University students faced unprecedented challenges in the first year of online classes. In the Fall of 2020, freshmen marked the beginning of their university career by spending the entire year in front of a computer, limiting the chances to meet new people. This contrasted the expectations of a normal freshman year, such as socializing between classes, going to office hours, and using university facilities. Similarly, upper-year students halted their progression in networking, as Covid-19 restrictions became an insurmountable obstacle towards getting to know other people.
This fall, the University of Toronto Mississauga (UTM) enters its second fully remote year. While UTM offers a few hybrid courses—a mix of in-person and online delivery methods—most classes will be online. Naturally, remote learning is no longer an unfamiliar concept to students. Yet, familiarity with this form of learning is in no way equivalent to succeeding in this learning environment.
Regular class participation, such as establishing a relationship with professors, improves students’ retention of learned concepts. But student participation and engagement in online and in-person settings remain one of the biggest challenges toward student success.
Online lectures magnify the issue of engagement in class discourses and other activities. Facing a computer screen makes it easier for students to zone out or doze off during class—especially if their camera is turned off.
Students’ reluctance to participate in online classes stems from varying reasons. Texting and other academically irrelevant activities distract students during class. As instructors can’t monitor students in online classes, technology has become a major distraction. Students may also be timid or shy about sharing their opinions, regardless of the class setting.

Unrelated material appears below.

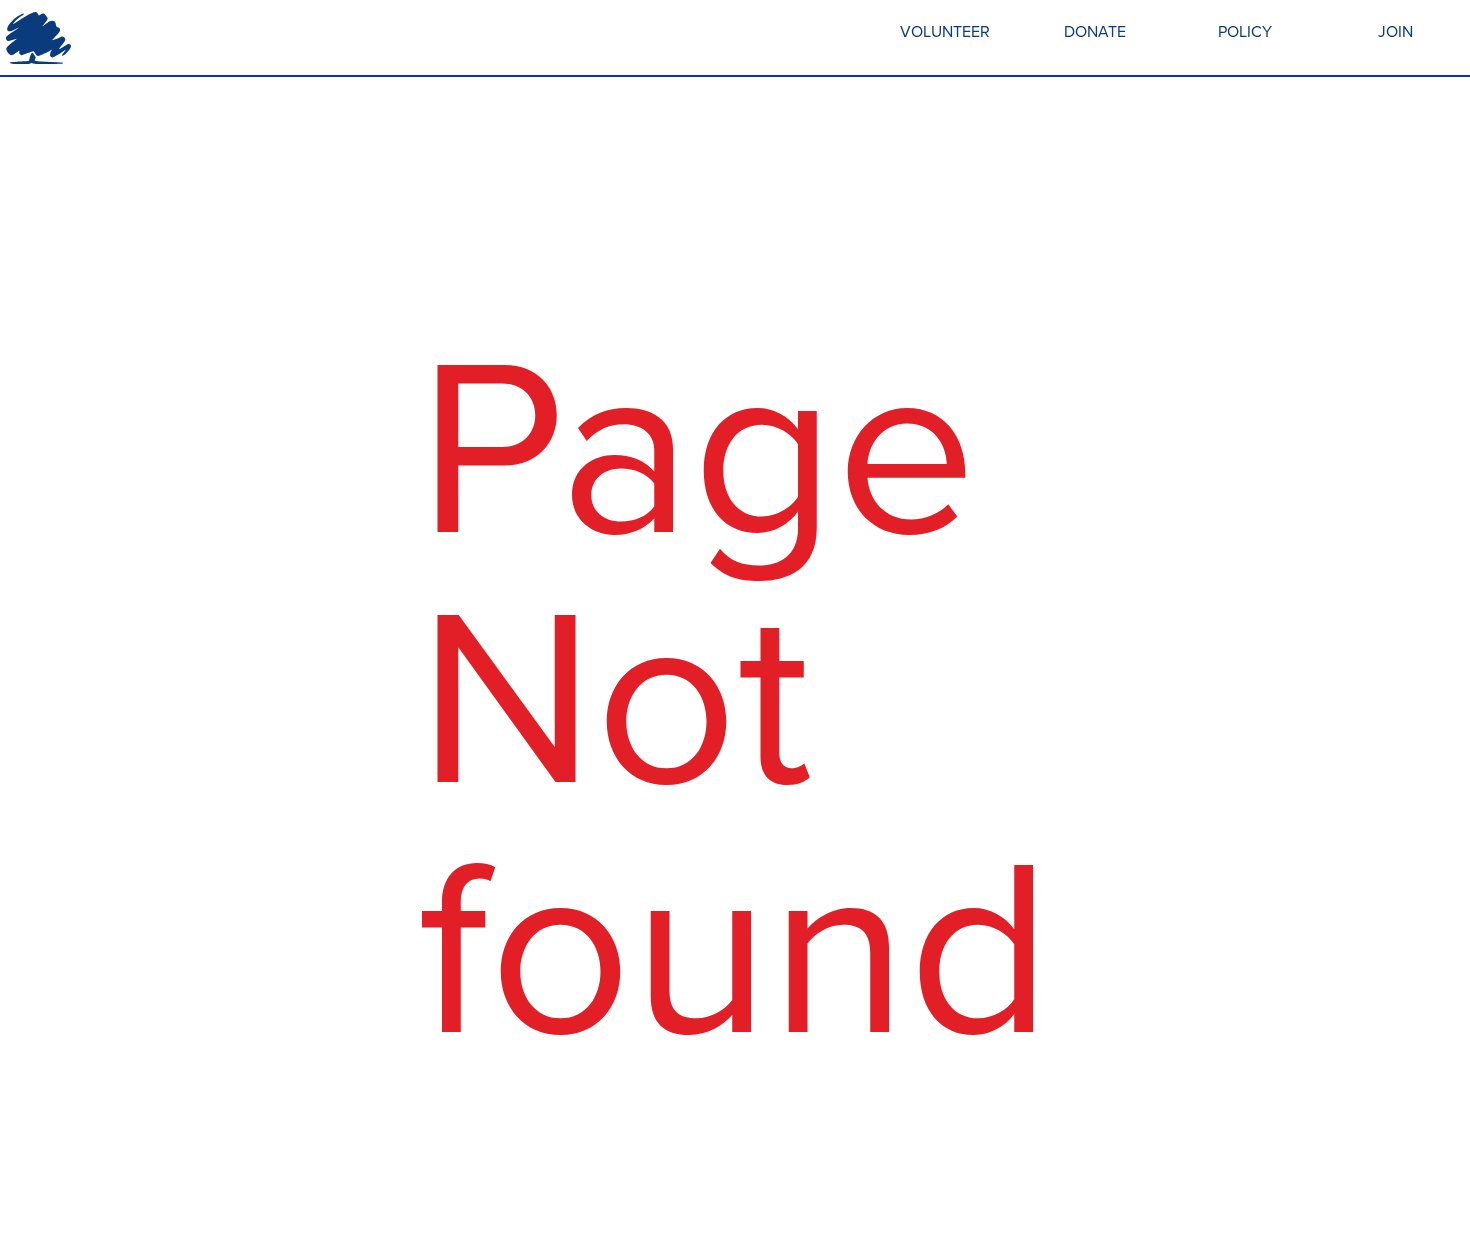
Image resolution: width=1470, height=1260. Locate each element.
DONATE (1095, 31)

Failing to focus during class affects the learning experience, and everyone has slightly differing reasons that impede their focus. A simple, yet vital action students can take to maintain focus is to stay away from their bedroom while attending online lectures, thus lowering the chances of drowsiness. This especially holds true if students deem the subject of the lecture unappealing or complicated.
Maintaining adequate body posture is just as useful. In 2012, Amy Cuddy, a social psychologist, best-selling author, and award-winning Harvard lecturer, gave a TED Talk presentation introducing the concept of power-posing. She defines “power-posing” as lifting one’s chin up while standing or sitting up straight—poses that improve confidence.
Additionally, Cuddy observed that students who actively participate in class regularly display powerful body poses. “You have people who are like caricatures of alphas,” explained Cuddy. “Coming into the room, they get right into the middle of [it] before class even starts, like they want to occupy space. When they sit down, they are spread out. They raise their hands [straight up].”
Cuddy concluded that people should try power-posing for two minutes before events of great importance. Every little bit adds up. Eventually, people will feel empowered, thus more likely to engage in activities when they were previously reluctant.
Later studies build upon Cuddy’s assertion, as they demonstrate that students who power-pose have increased participation rates. Of course, there are many contributing factors to participation. Solely attributing the increased participation rate to power-posing would be ill-advised. However, power-posing may improve students’ drive to participate in class, while having no real drawbacks.
Students who join a well-managed study group may also maximize their chances of success. Study groups with driven individuals can improve the academic performance of its members. To some students, study groups can provide much needed motivation to study, while allowing increased interactions with peers.
Study groups are teams where individual students join forces for the common goal of academic success. For this reason, complex topics are easier to understand when multiple students try comprehending them, helping each other throughout the process. Through this process, students may also grasp the importance of teamwork.
However, study groups with numerous distracted members can derail the desired outcome of success. As such, students should search for study groups that are conducive to their success. According to Florida National University, effective study groups should have a leader responsible for determining meeting locations, study times, and making sure the group stays on track. Group members must also be willing to collaborate with others, otherwise they lose the benefits of groupwork.
UTM offers facilitated study groups (FSGs) for some courses which can be an alternative to self-organized study groups. FSGs have a clearer focus on studies and maintain a regular schedule. They help students understand course concepts, preparing them for assessments and exams. FSGs give students the opportunity to consolidate their knowledge, while simultaneously making connections with peers in the same field of study, thus building up their own community of like-minded individuals.
There are numerous ways to assist students in succeeding in an online learning environment. But at the end of the day, students must be determined to do well and put in the effort as determination and dedication lead to success.
It is important to remember that even virtually, every moment at UTM is irreplaceable. There is so much to do, yet so little time. In the years leading up to graduation, students must work diligently, grasping opportunities to widen their horizons, and network with remarkable people.
Learning in an online setting is just one of many obstacles on the winding path of university life. So, let us brave this challenge like any other, trying our very best in our studies, and making the upcoming semester an impeccable and memorable one.